#### Problem details:
The lines wanted are those from the one containing "Task: Click the" to the last line of the entries below; output them exactly, leaving out pictures.

#### Data to process:
= = =

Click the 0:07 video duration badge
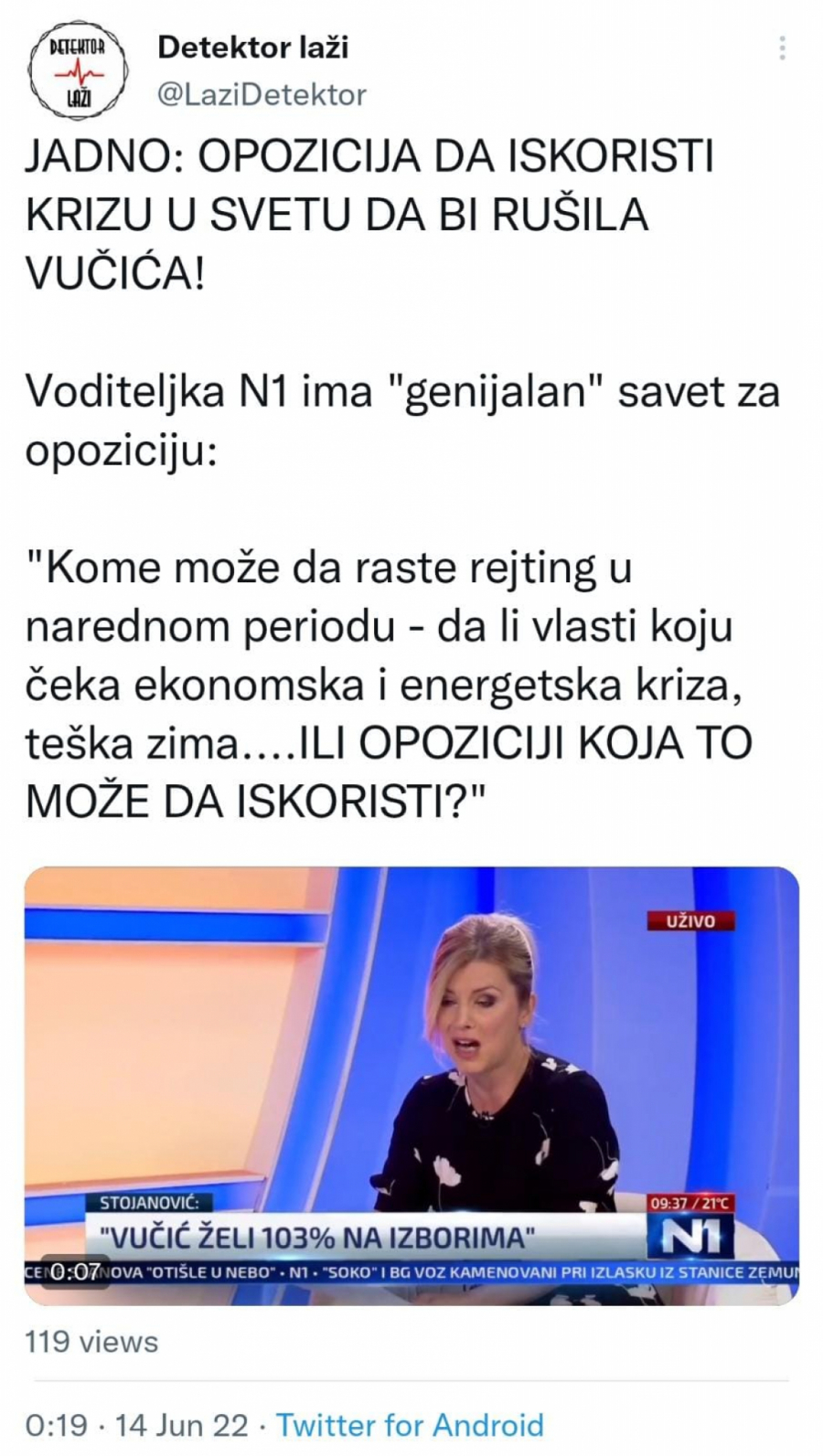The image size is (823, 1456). click(75, 1270)
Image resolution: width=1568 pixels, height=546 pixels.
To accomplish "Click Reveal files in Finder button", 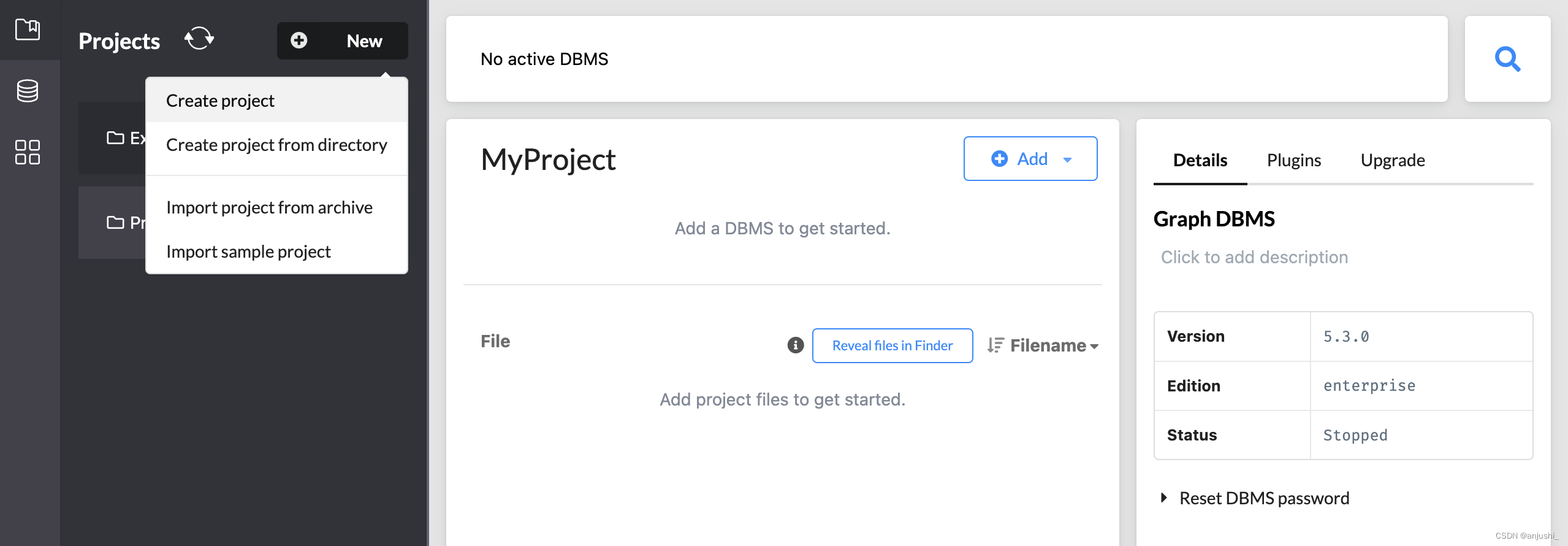I will (x=892, y=345).
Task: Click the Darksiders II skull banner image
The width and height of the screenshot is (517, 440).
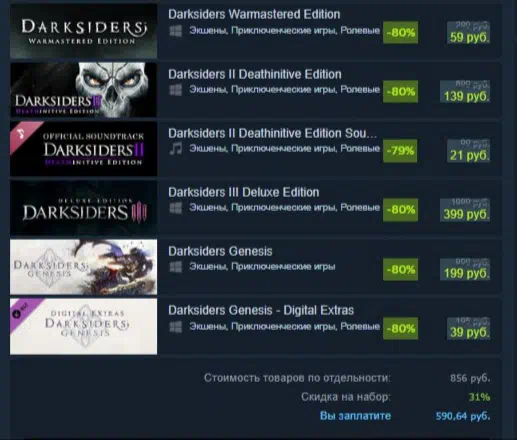Action: 83,90
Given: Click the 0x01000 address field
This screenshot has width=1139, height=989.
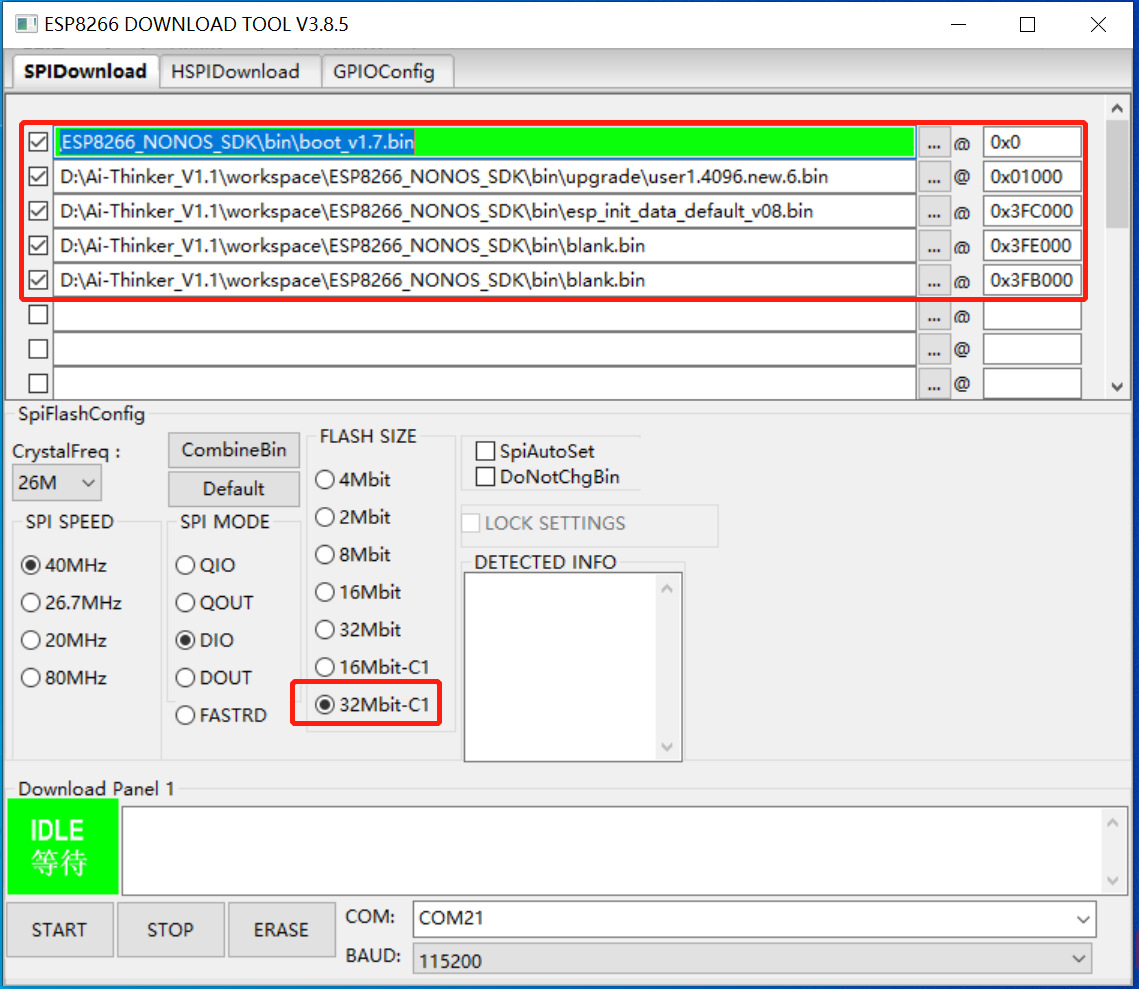Looking at the screenshot, I should click(1031, 178).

= = =

#### Expected answer:
Task: Click the Darksiders II skull banner image
The width and height of the screenshot is (517, 440).
Action: 83,90
Given: Click the 0x01000 address field
This screenshot has width=1139, height=989.
Looking at the screenshot, I should click(1031, 178).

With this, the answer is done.